Exercise A:
From the investing article, copy verbatim the part that opens with the words containing "However, Booking has" and closes with "growth for investors.".
Exercise B:
According to the investing article, by how much did Booking's free cash flow per share grow over the last 10 years?
# Page text start
However, Booking has a stellar record of delivering growth. Revenue has climbed more than 500% over the last 10 years, while free cash flow per share has grown faster, up 890%. Those gains have fueled a similar rise in the stock price.
It has a strong competitive advantage with a wide network of thousands of hotels and restaurants across 230 countries. This should protect the moat against potential entrants to the market, including tech giants such as Alphabet. Booking has the customer service, mobile apps, and relationships with hotel owners around the world to guard and expand its share of the market and deliver growth for investors.
In the short term, management is focused on investing in alternative accommodation offerings, such as attractions, dining, ground transport, and flights. Booking is also building out a payments platform to provide a more personalized and frictionless customer experience.
Future growth may slow compared to previous years. Last year, revenue increased by just 4%, but adjusted earnings were up 15%.
Still, this is a leader in a growing industry, and the recent sell-off has taken the stock down to attractive valuation levels.
It's time to stock up on Hanes
The underwear brand continues to show that its valuation is out of whack with underlying business performance. While the market is worried about the sluggish innerwear segment, total sales increased by 2% in 2019, with currency-neutral organic revenue up slightly in the fourth quarter.
That doesn't sound like much, but this is a stock with a price-to-earnings ratio of about 7 times. Any sustained level of growth could deliver a double on the share price over the next few years.
This looks like a well-managed business. Management is controlling costs and allocating resources to drive better returns for investors, and this can be seen in the 13% year-over-year increase in adjusted earnings in the fourth quarter. Management expects future performance to be even better.
# Page text end
# Material shown start
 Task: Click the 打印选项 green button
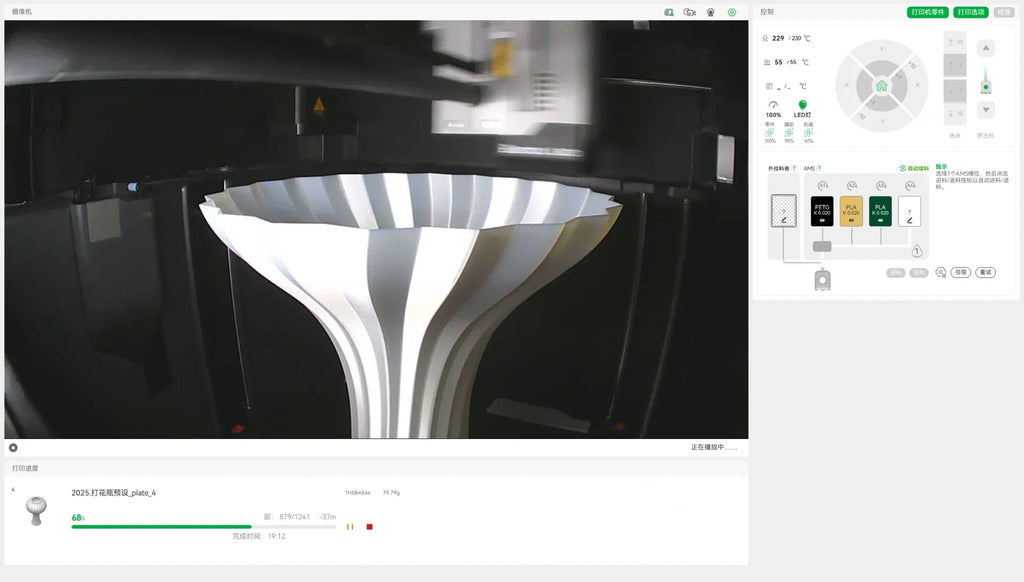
# Material shown end
# Material shown start
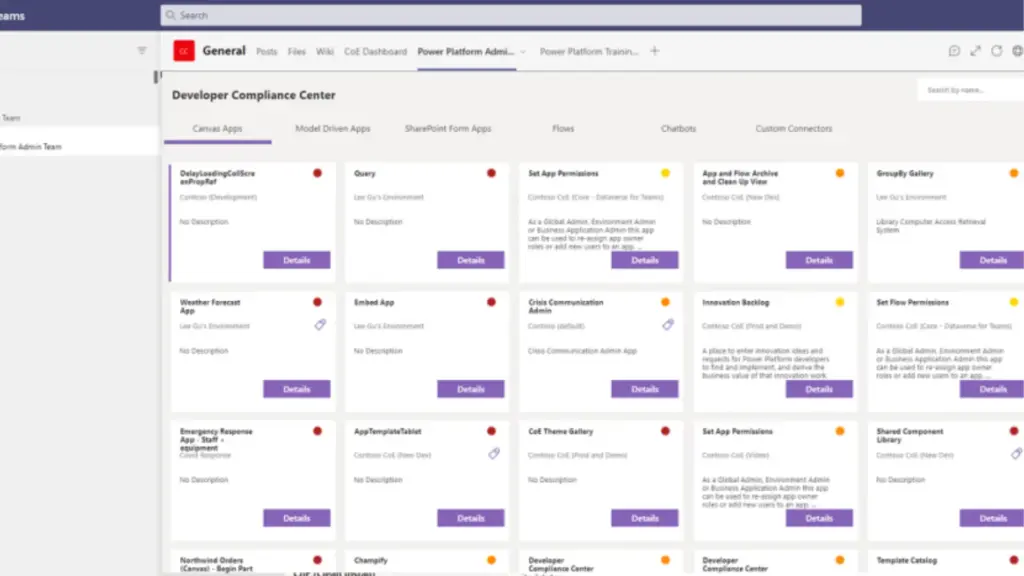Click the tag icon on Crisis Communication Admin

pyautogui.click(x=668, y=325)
# Material shown end
Task response A:
However, Booking has a stellar record of delivering growth. Revenue has climbed more than 500% over the last 10 years, while free cash flow per share has grown faster, up 890%. Those gains have fueled a similar rise in the stock price.
It has a strong competitive advantage with a wide network of thousands of hotels and restaurants across 230 countries. This should protect the moat against potential entrants to the market, including tech giants such as Alphabet. Booking has the customer service, mobile apps, and relationships with hotel owners around the world to guard and expand its share of the market and deliver growth for investors.

Task response B:
It grew 890%.